Eco Notepad

Quantitative easing and a lasting decline in credit spreads

Published on 11 October 2017
Authors : Sanvi Avouyi-Dovi, Françoise Drumetz, Guillaume Horny

Post n°33. In France, at the beginning of 2015, interest rates on new bank loans to businesses fell sharply; this lasting decline, which was more pronounced for high-rate loans, followed the ECB's announcement of quantitative easing. Without any significant change in the characteristics of borrowing companies, it attests to an improvement in financing conditions.
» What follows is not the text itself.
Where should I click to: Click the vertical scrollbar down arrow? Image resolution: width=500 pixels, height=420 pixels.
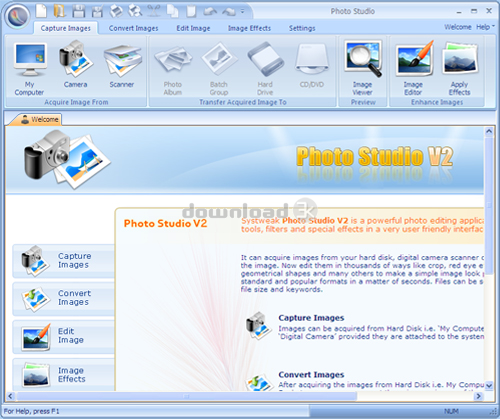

Image Sharp decline in the spread on high-rate loans in France
Chart 1: Sharp decline in the spread on high-rate loans in France

Companies having obtained loans with the highest interest rates benefited most from the announcement of the asset purchase programme (also known as quantitative easing). For each new loan, we calculate the difference (or credit spread) between the interest rate associated with this loan and the interest rate applied to a contract with zero default risk and with the same maturity. The 10% of new loans with the highest rates displayed a credit spread of 270 basis points in the first quarter of 2015 (Q1) compared with 450 basis points in the last quarter of 2014 (see Chart 1 and Table 1) . On the other hand, the 10% of new loans with the lowest rates only fell slightly more than the risk-free rate, since their spread dropped by less than 10 basis points.
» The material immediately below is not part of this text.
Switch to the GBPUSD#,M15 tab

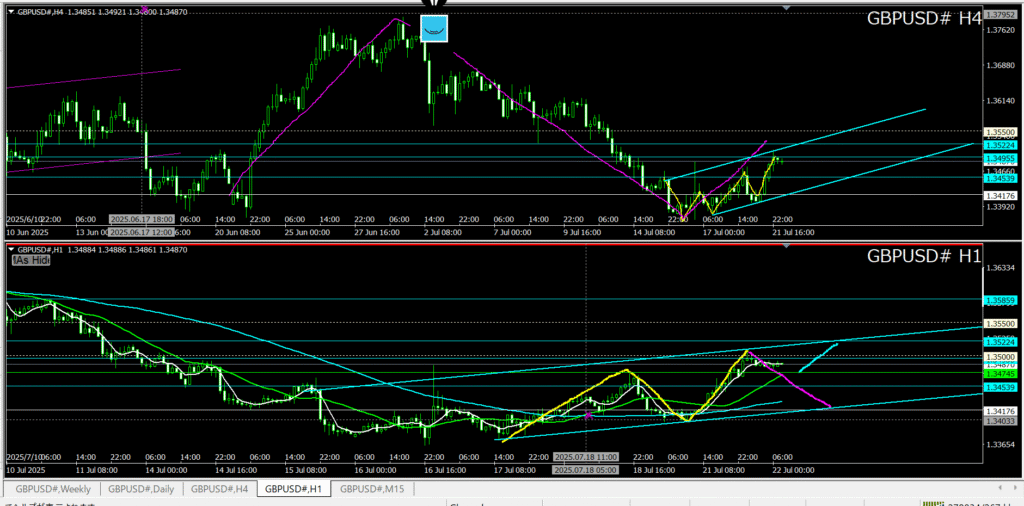(371, 489)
Some economic agents may have anticipated in 2014 the announcement of quantitative easing. As a result, negotiated rates may already have begun to decline in the face of the impending APP. These expectations are not taken into account in the simple comparisons above. Our estimates therefore underestimate the effect of quantitative easing.

Image Marked fall in rates on the most costly loans
Table 1: Marked fall in rates on the most costly loans

No significant change in borrower characteristics

Can the decline in the rates on new loans in Q1 2015 be explained by a decrease in the risk carried by new borrowers compared to those who had obtained a loan prior to Q4 2014? Using a decomposition method that has proved its worth in the analysis of quantile distributions (Firpo, Fortin and Lemieux, 2009), we measure the changes caused by several factors: changes in borrowed amounts, types of loans (cash or investment), Banque de France ratings of borrowing companies.
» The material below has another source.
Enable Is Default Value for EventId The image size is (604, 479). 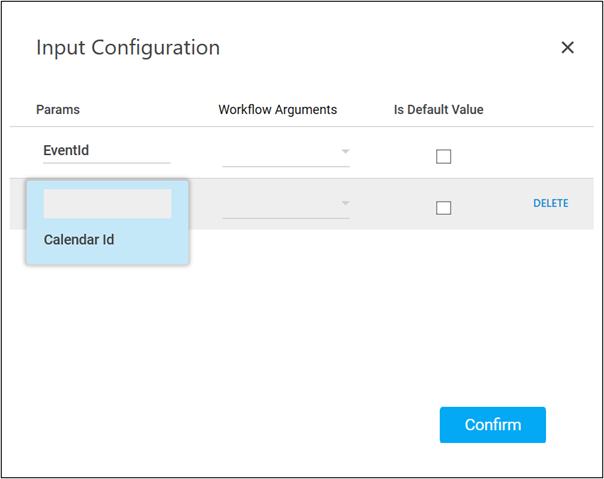point(444,156)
By comparing 2014 with 2015, it emerges that, on average, the decline in risks explains less than 20% of that in spreads (see Table 2). The fall in the default risk therefore only marginally explains the decline in credit spreads.

Table 2 : marginal impact of the decrease in risks on the fall in spreads
  1st decile 3rd decile Median 7th decile 9th decile
Decrease in the credit spread -0,1 -0,1 -0,6 -1,6 -2,0
Share explained by loan and borrower characteristics 0,0 -0,0 -0,1 -0,2 -0,1
Unexplained share -0,1 -0,1 -0,5 -1,4 1,9

The variations in credit spreads are the difference between the spreads in 2014 and thoses in 2015.

Significant easing of credit standards

The Bank Lending Survey is conducted every quarter by the ECB among euro area banks on bank financing conditions. The October 2015 survey included, exceptionally, questions designed to assess the effect of the APP. The results obtained confirm that quantitative easing has had an impact on the supply of bank credit. The banks reported that they had obtained liquidity under the APP in order to increase their supply of credit, in particular to businesses. The same source revealed that households also benefited. Overall, the APP helped to cause a net easing of credit standards for the non-financial private sector (see Chart 2).

Image Significant easing of credit standards in the euro area
Chart 2: Significant easing of credit standards in the euro area

Transmission channels from the APP to credit spreads

Variations in credit spreads are attributable to both credit demand and supply factors. For example, an improvement in the quality of borrowers (demand factor) may stem from a decrease in the default risk during the term of the loan, leading to a fall in spreads. Similarly, on the supply side, an improvement in lender characteristics such as a better capitalised banking system has an impact on the amounts lent (Klein, Peek et Rosengren, 2002) or on bank interest rates (Santos, 2012).

Credit rates react to monetary policy, irrespective of their maturity. Indeed, long-term interest rates reflect the expectations of economic agents regarding future rates. In the monetary easing phase, the more they are convinced that this is a lasting trend and is part of a medium-term strategy, the more this easing will have a downward effect on long-term interest rates (see post Eco Notepad) for the effects of APPs on interest rates and bond yields).

In addition, recent work has shown that monetary policy has an impact on credit spreads. Indeed, an expansionary policy can both stimulate lenders’ risk appetite (resulting in a reduction in the compensation required to meet any losses incurred in the event of a borrower defaulting) and reduce their risk of default. Moreover, credit spread variations may amplify the decline in monetary rates, leading to sharp variations in the cost of credit for businesses (Gertler and Karadi, 2014).

Finally, in the United States, the announcements of quantitative easing significantly reduced credit default swap rates, especially for businesses with the highest default risk (Krishnamurty and Vissing-Jorgensen, 2011). Our results on the effects of the APP announced in January 2015 in the euro area are therefore consistent with those for the United States.